I leave you with a powerful and moving letter by my friend Svilena Dimitrova, a talented doctor who explains why she did strike this week.

(Photo Credit: Svilena Dimitrova) 

“Dear patients and colleagues,

I am an ST7 in Paediatrics (Neonatology) in London. Let me start by saying that I love my job. I am one of those lucky few who are doing what they have always wanted to and enjoying it. I wouldn't choose to do another job. But I may be forced to. Let me explain why.

Ultimately, each one of us wants to be happy and satisfied, not just in their professional lives. I have a little baby and more than half of my salary goes on childcare. If I had two kids, I would have to pay £300 in order to be able to go to work. The calculations are ridiculous if I were to have 3, so I won't even consider it. As it stands, I am a part time trainee, but due to the way the rota works, I worked 60 hours the week before and 48 hours this past week. 48 hours of those were on the weekend.

If I weren't lucky enough to have a husband who works 9.30-5.30, the costs of childcare would have meant that I would not be able to work, and I would have to go on benefits. Cost analysis is fairly simple - one doctor less, one lot of locum fees more, and one more person on benefits that your taxes would pay for. It doesn't take a statistician to work out that won't be good for the economy.

I work in a specialty that is heavily staffed by IMG graduates (btw, for the record, I am not one of them, despite my foreign name). Most of the ones I have spoken to have said that if their pay were cut, they wouldn't stay in Britain. Most of the bright medical students I teach are looking to train abroad as we speak.

I am not a junior doctor, but I am classed as one, and many people don't understand that this definition includes doctors with 10+ years of experience who are well into their 30s and 40s. Most of you would be grateful when "the senior" comes to review their child, and not realise that they are classed as a junior doctor, after they have just resuscitated their baby, or done a life-saving intervention on any one of their loved ones.

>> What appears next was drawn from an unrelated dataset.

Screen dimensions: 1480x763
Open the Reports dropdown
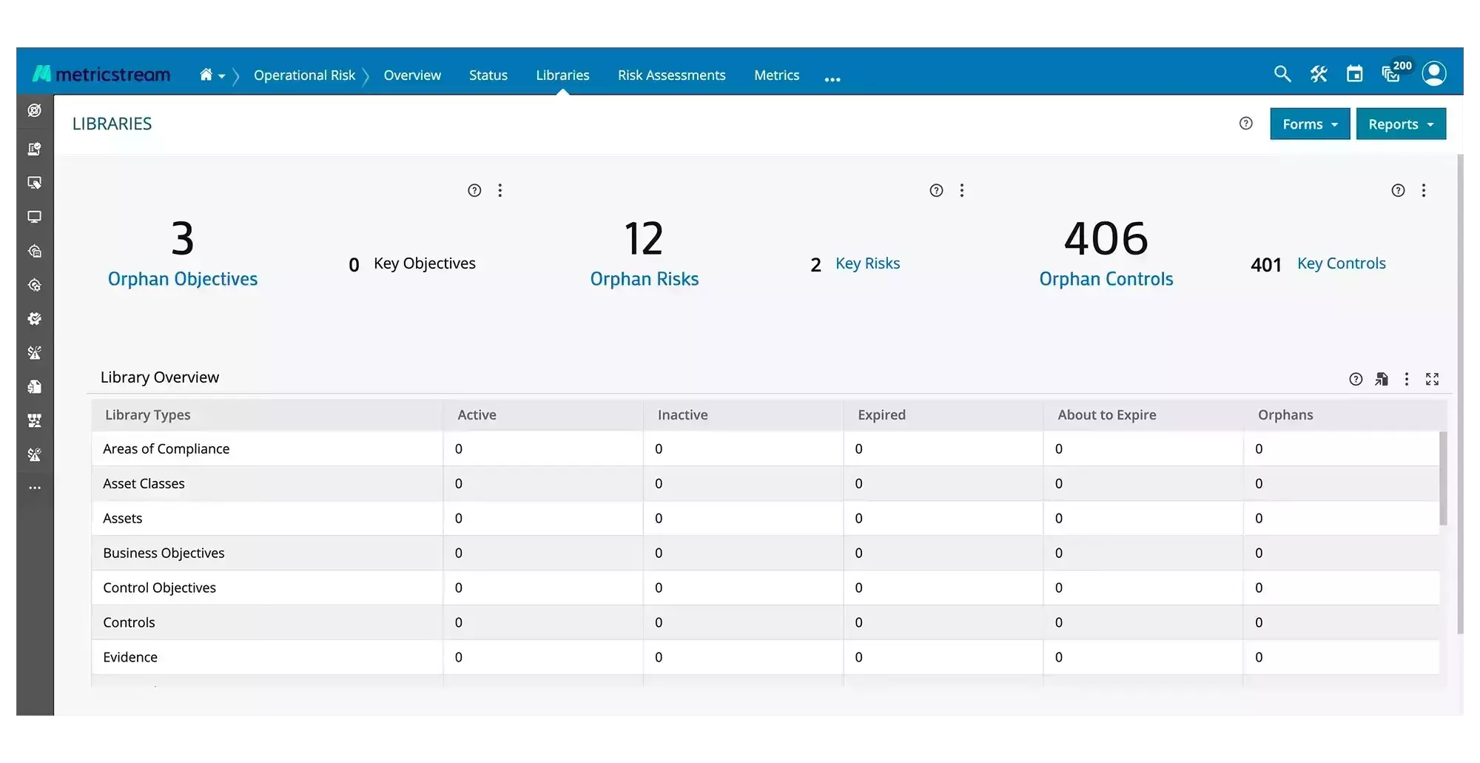[x=1401, y=124]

Perhaps the wounds wouldn't run so deep if the government hadn't portrayed us as work-shy clock-watchers who let patients die on weekends. Perhaps it wouldn't have hurt so much if I didn't have to worry about whether I will be able to financially cope whilst Jeremy Hunt is implying that I am being greedy by wanting to make sure I actually make any money out of working. And perhaps the financial hit would be taken better, even if we are at a loss by the end of it, if we were told it was in the name of saving the NHS...

But the sad reality is that this is all done in order to dismantle the NHS. To drive the doctors out (and next will be the nurses, paramedics, HCAs etc etc) so that it becomes unsafe. Then, when patients die (and they will), it will be easy to blame it on a failing system and to dismantle it in favour of a shiny new private healthcare dream.

Please be careful. The above governmental dream is soon to become a reality. Please speak to your American colleagues and friends and find out what happens there if you have no money or insurance. Don't trust me when I tell you, it won't be a world you would want to live in. Please find out for yourselves that it's true!

Don't let the NHS die a well planned political death. Support junior doctors. And we will look after you. After all, isn't the point of a functional society to look after after its sickest and most vulnerable?”